Ignr : Pourquoi avoir mis en place un système de pré-commande pour se procurer le magazine ?

7C : Ça revient sur l’idée du système économique de Cul7ure. En fait, on n’avait forcément pas l’argent pour avancer l’impression du magazine. Quand la campagne pré-commande s’est terminé, on a récolté l’argent, mis en route la fabrication physique et l’envoi du magazine. Après on parle de pré-commande mais c’est une commande toute simplement. Ce système nous permet de financer le magazine, pour ne pas avancer de l’argent qu’on a pas et pour ne pas s’enflammer sur un nombre trop élevé. Personnellement, j’avais peur qu’on mette 500 exemplaires en vente. Finalement, on a mis 200 exemplaire, pour un premier numéro c’est très bien et on en a vendu 187. A titre personnel, je fixais mon objectif à 150 exemplaires vendus, donc c’est réussi.
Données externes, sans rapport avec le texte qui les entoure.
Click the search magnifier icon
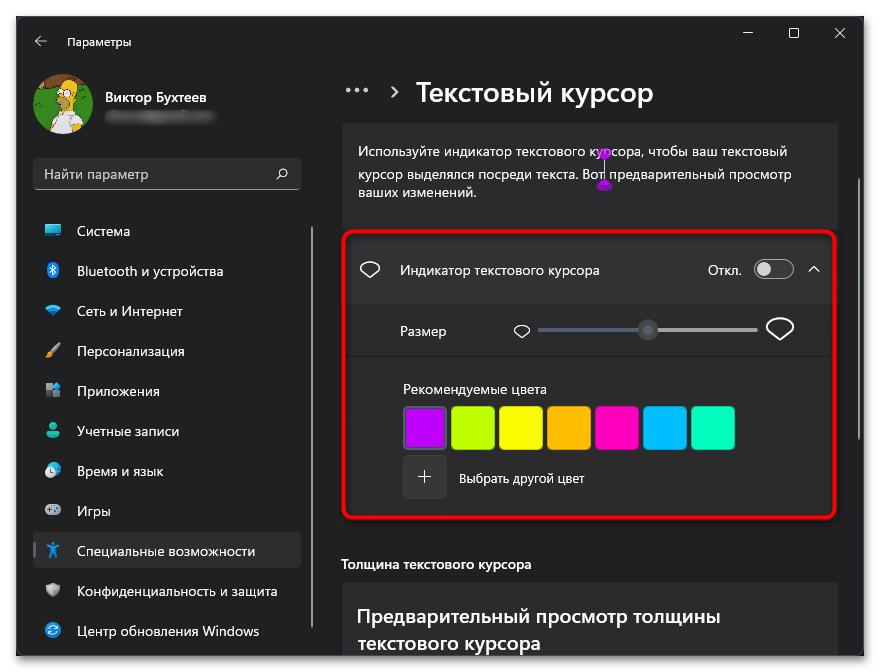pyautogui.click(x=283, y=174)
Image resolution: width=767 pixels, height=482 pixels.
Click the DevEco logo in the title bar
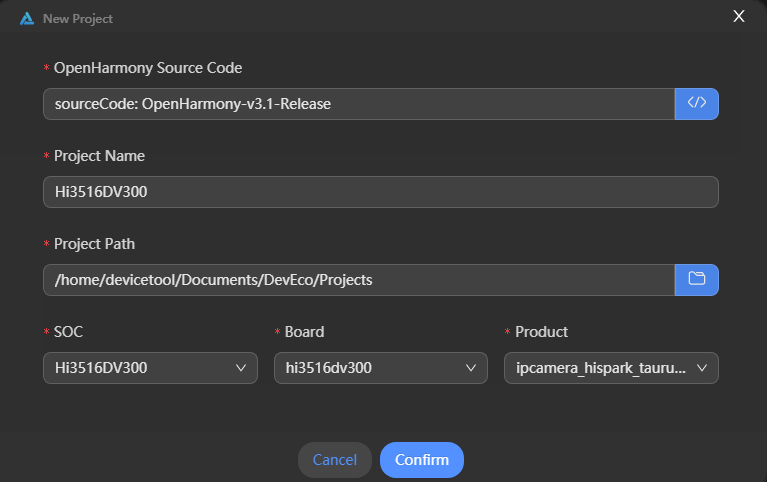27,18
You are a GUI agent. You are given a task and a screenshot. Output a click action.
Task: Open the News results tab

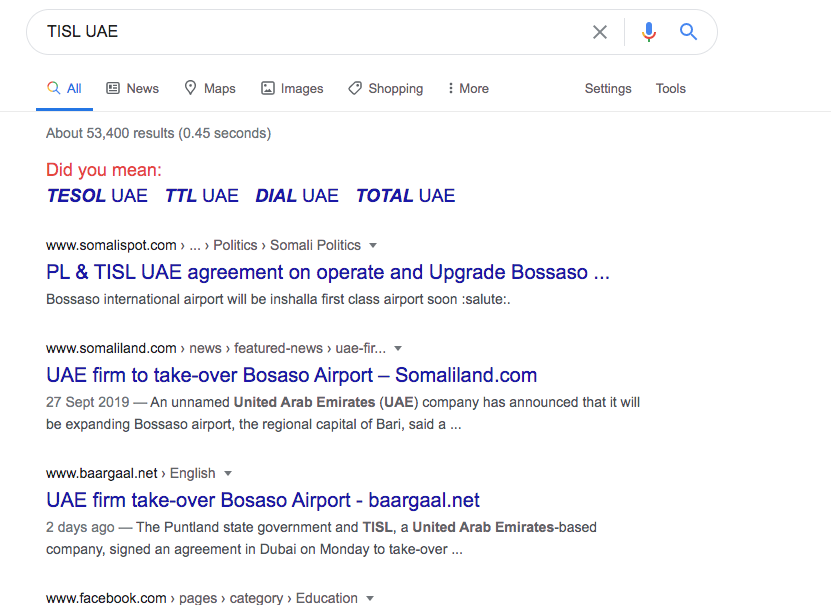point(132,88)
Ignr : Tu parles du volume deux, est-ce que c’est quelque chose que vous avez déjà envisagé ?

7C : De base, on a pensé Osmose comme un intemporel, un magazine qui ne vieillira pas et se suffit à lui-même. Finalement, dans la démarche, on voit plus Osmose plus comme un livre qu’un magazine. Mais dès l’annonce du magazine, on a reçu beaucoup de retours positifs sur les réseaux sociaux Cul7ure. Donc on s’est dit que d’autres volumes pourraient suivre. Pendant longtemps, le magazine devait s’appeler juste Osmose. Puis, un mois avant le lancement, on a rajouté le volume 1. Même si le volume 2 ne marche pas et qu’on s’arrête là, c’est pas grave, ça sera déjà très bien. Mais oui on prévoit de sortir d’autres volumes.

crédit photo: ines mnsi

Ignr : Pour le volume 2, vous avez déjà des idées ?

7C: Pas du tout, car écrire le premier volume d’Osmose, c’était marrant comme aventure, mais qu’est-ce que c’était éprouvant (rire)! On veut d’abord palpé le travail qu’on a fait, en recevant l’exemplaire. On verra ce qu’on va faire pour la suite. Dès l’annonce, on a eu une belle réception du projet de la part du public. Maintenant, on espère que ça leur plaira.